━━ RECORD EXTRACTS ━━

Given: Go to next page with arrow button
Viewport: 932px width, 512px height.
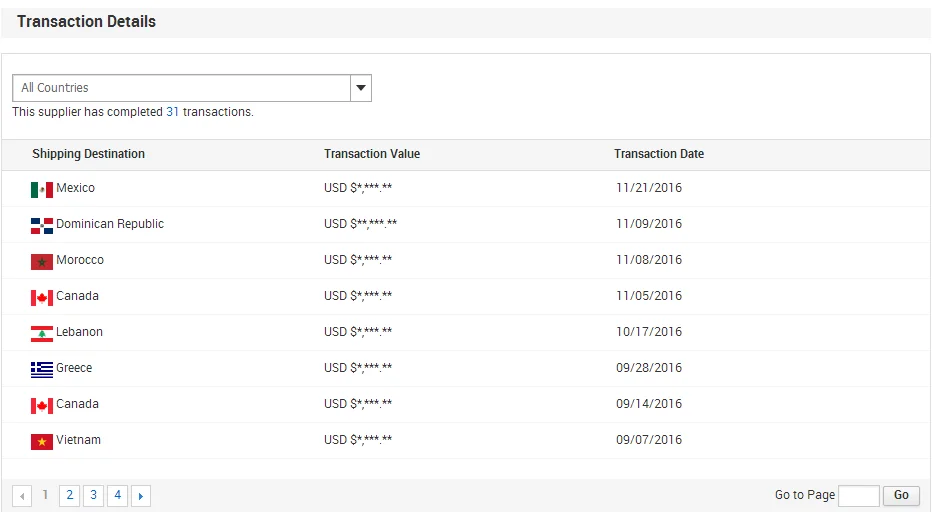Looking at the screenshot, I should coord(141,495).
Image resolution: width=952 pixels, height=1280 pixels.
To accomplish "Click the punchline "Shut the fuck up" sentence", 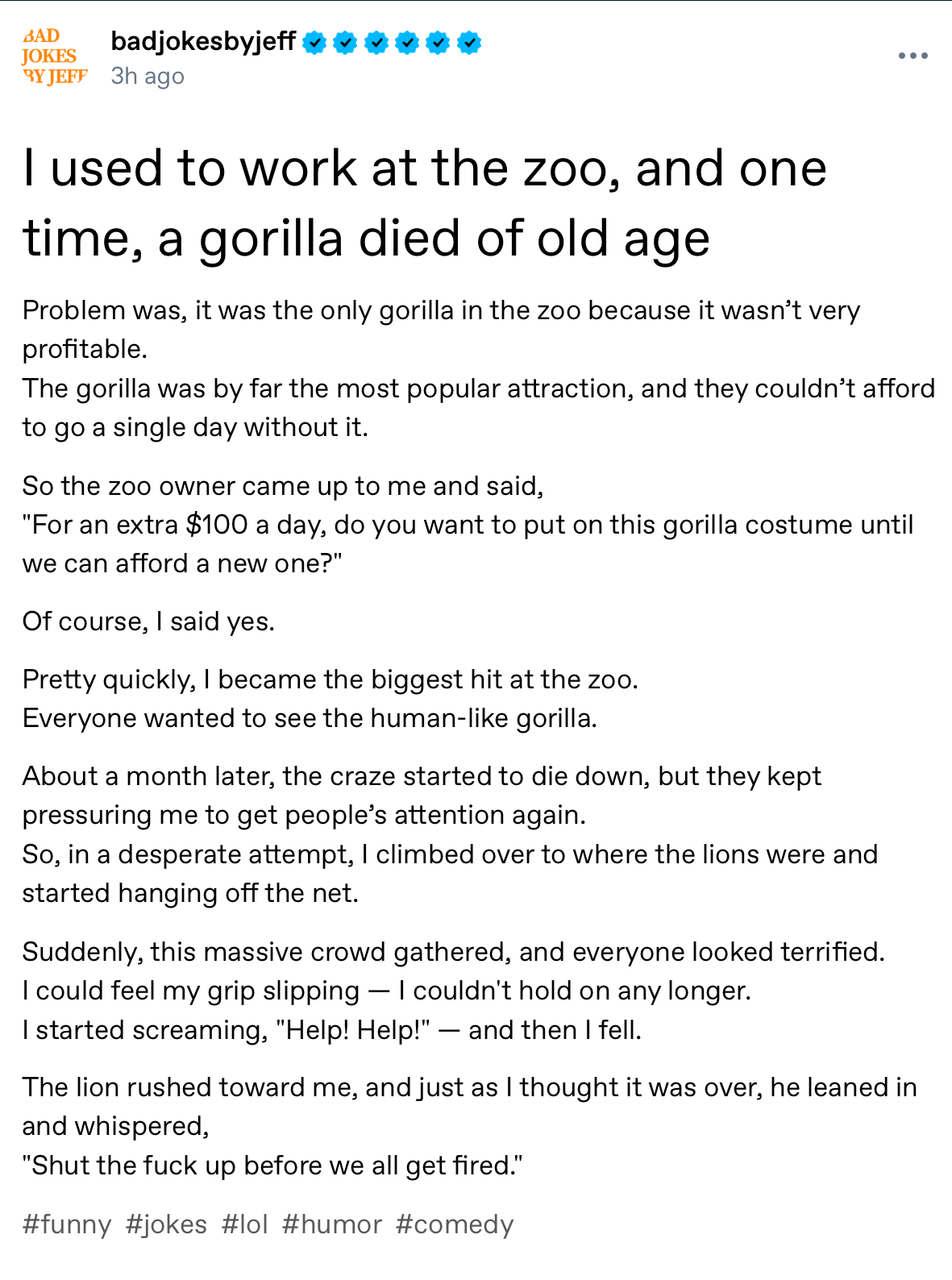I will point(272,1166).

━━━
━━ RECORD EXTRACTS ━━

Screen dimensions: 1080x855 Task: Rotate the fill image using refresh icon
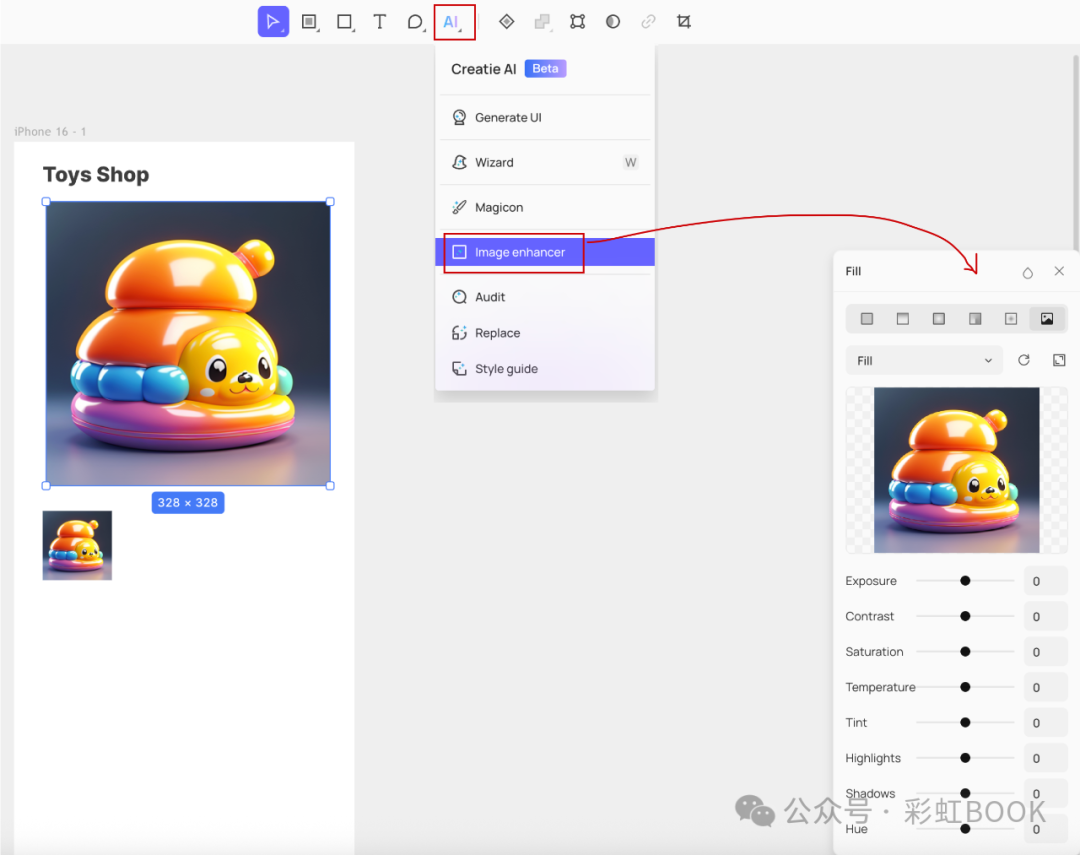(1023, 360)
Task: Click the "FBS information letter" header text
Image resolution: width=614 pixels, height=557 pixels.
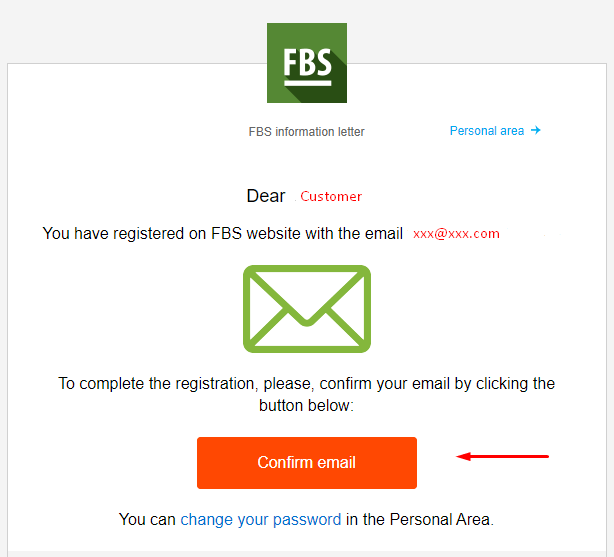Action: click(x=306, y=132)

━━━

| EXERCISE GOAL |
Could you copy out all of the data from the line containing "Task: Click the" down to the line containing "Action: click(x=306, y=132)", changing only the coordinates in the answers by multiplying each by 2.4 and rounding to whole numbers with halves going up? Leave the pictures out.

| RIGHT ANSWER |
Task: Click the "FBS information letter" header text
Image resolution: width=614 pixels, height=557 pixels.
Action: click(x=734, y=317)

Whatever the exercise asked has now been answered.